Alexander Macmillan. Lithograph by an unknown artist. 1860s. Courtesy of the National Portrait Gallery, London. Click on image to enlarge it

Once over the worst of his illness he made his way to London to look for work there. During his time In Glasgow he had made the acquaintance of James MacLehose, who was to be the founder, in the late 1830s, of the prominent Glasgow bookselling and subsequently printing and publishing firm that still bears his name. MacLehose had gone to London as an assistant in Seeley’s Fleet Street bookstore and shared his lodgings with Daniel while the younger man desperately looked for a job with various London publishers and booksellers. In the end, he had to accept a position in Cambridge but returned to Scotland soon after the death of his mother and would have settled for a position as shopman to a stationer in Leith had MacLehose not contrived to find a position for him at the Fleet Street bookstore where he himself had been employed.

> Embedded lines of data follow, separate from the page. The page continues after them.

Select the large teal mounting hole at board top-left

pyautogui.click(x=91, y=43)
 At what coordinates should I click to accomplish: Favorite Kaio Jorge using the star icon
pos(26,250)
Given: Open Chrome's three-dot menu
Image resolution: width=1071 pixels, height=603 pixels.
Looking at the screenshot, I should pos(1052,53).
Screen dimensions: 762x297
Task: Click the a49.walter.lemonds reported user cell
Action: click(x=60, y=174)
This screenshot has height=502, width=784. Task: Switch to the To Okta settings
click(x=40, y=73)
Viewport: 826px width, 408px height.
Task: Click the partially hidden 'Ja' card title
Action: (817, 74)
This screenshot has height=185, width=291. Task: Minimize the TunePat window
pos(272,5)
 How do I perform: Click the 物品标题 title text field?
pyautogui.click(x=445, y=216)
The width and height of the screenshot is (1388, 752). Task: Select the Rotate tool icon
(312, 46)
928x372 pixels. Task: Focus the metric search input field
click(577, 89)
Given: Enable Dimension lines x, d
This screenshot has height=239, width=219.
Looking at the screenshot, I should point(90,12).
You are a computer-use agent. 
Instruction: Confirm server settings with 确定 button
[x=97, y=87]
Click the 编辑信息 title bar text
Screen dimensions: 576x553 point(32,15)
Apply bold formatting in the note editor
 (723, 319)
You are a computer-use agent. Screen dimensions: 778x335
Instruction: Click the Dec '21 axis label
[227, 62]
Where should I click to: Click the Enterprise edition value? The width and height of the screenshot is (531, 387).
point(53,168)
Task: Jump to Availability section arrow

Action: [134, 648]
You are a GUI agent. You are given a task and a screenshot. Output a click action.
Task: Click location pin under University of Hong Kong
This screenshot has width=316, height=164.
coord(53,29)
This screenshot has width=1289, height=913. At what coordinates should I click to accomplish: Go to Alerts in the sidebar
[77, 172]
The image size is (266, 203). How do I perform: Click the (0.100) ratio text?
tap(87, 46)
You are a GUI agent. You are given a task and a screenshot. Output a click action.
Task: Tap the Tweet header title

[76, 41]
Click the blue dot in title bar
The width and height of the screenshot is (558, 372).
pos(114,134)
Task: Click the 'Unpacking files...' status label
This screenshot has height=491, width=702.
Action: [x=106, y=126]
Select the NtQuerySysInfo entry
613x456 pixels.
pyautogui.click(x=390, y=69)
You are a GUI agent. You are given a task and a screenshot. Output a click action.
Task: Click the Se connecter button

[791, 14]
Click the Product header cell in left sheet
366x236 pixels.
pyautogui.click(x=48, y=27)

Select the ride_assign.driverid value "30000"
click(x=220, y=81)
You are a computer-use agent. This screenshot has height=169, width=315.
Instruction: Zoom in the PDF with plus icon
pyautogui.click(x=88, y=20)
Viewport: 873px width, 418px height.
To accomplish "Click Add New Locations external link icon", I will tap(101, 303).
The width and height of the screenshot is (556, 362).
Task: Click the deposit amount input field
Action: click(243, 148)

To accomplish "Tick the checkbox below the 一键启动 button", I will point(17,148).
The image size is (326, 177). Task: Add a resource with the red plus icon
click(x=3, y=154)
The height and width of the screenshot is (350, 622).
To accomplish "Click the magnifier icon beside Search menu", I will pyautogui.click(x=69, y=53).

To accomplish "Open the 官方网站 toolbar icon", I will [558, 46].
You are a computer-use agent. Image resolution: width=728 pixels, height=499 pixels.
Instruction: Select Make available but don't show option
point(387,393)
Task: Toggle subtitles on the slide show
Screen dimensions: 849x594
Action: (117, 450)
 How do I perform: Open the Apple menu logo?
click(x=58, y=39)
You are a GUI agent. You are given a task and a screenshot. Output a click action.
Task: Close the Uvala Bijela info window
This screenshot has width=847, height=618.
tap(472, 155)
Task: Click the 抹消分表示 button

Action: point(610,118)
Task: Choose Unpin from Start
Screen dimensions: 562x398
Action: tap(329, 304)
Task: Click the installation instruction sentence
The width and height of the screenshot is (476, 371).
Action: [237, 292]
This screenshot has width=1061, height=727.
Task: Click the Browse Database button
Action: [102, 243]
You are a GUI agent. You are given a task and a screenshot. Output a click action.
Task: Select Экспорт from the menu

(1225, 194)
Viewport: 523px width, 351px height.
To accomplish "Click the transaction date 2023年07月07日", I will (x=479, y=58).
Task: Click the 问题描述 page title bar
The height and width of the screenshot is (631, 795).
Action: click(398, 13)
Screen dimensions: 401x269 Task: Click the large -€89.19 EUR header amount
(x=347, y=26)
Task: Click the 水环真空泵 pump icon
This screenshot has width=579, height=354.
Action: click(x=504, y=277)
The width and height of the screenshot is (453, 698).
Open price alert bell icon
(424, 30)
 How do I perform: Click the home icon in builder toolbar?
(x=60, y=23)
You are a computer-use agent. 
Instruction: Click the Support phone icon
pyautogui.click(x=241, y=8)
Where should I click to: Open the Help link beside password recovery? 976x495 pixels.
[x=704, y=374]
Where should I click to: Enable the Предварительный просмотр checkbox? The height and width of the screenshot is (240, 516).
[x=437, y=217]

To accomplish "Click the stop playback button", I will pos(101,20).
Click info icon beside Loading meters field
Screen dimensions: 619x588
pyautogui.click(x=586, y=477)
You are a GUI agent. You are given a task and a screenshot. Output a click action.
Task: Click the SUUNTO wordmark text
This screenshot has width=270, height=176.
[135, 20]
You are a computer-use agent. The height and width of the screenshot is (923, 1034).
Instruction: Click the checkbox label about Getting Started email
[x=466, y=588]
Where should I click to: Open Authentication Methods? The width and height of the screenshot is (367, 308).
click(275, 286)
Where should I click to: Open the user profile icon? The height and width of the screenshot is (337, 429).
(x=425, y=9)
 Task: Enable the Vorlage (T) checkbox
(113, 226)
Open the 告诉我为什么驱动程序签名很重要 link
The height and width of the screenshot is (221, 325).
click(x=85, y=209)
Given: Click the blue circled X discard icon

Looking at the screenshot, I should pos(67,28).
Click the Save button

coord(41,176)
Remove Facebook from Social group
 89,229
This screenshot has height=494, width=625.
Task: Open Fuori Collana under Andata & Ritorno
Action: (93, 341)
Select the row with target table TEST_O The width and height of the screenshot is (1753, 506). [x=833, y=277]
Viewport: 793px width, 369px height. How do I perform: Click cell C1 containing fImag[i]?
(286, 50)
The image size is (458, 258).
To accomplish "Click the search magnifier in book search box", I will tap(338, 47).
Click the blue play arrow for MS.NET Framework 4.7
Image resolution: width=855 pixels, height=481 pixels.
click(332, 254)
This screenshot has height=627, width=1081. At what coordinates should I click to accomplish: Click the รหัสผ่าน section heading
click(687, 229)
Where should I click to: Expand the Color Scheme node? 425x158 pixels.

In 1839, Daniel persuaded Seeley’s to take on his brother Alexander also. Alexander had worked at various poorly paid occupations and had even sailed to America in the hope of improving his lot. Less well read than his brother, he set out to remedy that situation on joining Seeley’s, becoming a keen fan of Shelley in particular. He drew up a selection of poems or parts of poems that particularly pleased him, added a short biographical sketch, and succeeded in having the little volume published anonymously by George Bell who had just opened shop in 1839, first in Bouverie Street and then, the following year, in Fleet Street, not far from Seeley’s.

F.D. Maurice

By 1843 the brothers felt they had acquired sufficient experience – Daniel was thirty, Alexander twenty-five -- to open a bookselling business of their own in Aldersgate Street, where the rent was affordable. As this was not the best location for a bookstore, however, when an opportunity arose later that year to acquire a bookseller’s business in Cambridge, the brothers seized it, thanks to the financial assistance of Julius Hare, the well-to-do, cultured Archdeacon of Lewes in Sussex, a former student and subsequently fellow of Trinity College in Cambridge, with whom they had established friendly relations through their enthusiastic interest in writings on religious topics and, in particular, in those of Hare’s friend, F.D. Maurice, a graduate, like Hare, of Trinity, the author of The Kingdom of Christ (1838), and one of the founders of Christian Socialism. Among the earliest of the brothers’ publications as they began gradually to extend their activities from bookselling to publishing was a reprint in 1844 of William Law’s critical Remarks of 1724 on Mandeville’s celebrated Fable of the Bees (1714), with an introduction by Maurice. The Macmillan brothers remained devout Christians all their lives and Maurice, whom they described as their “prophet,” remained throughout the years, one of their most frequently published authors. As he had studied at Cambridge, it may well have been he who introduced a number of Cambridge scholars to the brothers when they first started out in the little university city. In any case the Macmillan bookshop in Trinity Street quickly became a haunt of both faculty and students. An upper common room, reserved precisely for the purpose, was soon the scene of lively discussions of philosophy, theology, and social issues among students, faculty, and townspeople visiting the store -- discussions in which Daniel and especially Alexander (for Daniel had frequent bouts of illness that required him to leave Cambridge) took part. The list of publications in the 1840s and 50s, in which – a characteristic of so many Scottish publishers – religion, science, Greek and Latin classics, and textbooks for schools predominate, is notable for the number of works authored or edited by fellows of Cambridge colleges.

Charles Kingsley

Maurice’s greatest contribution to the success of the Macmillans as publishers, however, was bringing to them a former student (Maurice held a position as professor of English, History and Theology at King’s College in London), the Reverend Charles Kingsley, rector of a village in Hampshire. Except for a short pamphlet entitled “Cheap Clothes and Nasty” (1850), an attack on the shocking working conditions in the London tailors’ trade, Kingsley’s first publication with the brothers was Phaeton, or Loose Thoughts for Loose Thinkers, a hundred-page long philosophical meditation presented in lively, fictional form. The little octavo volume, put out in 1852, appears to have sold moderately well, since a second edition appeared in 1854 – that is, before the enormous success of the author’s Westward Ho! -- and a third in 1858.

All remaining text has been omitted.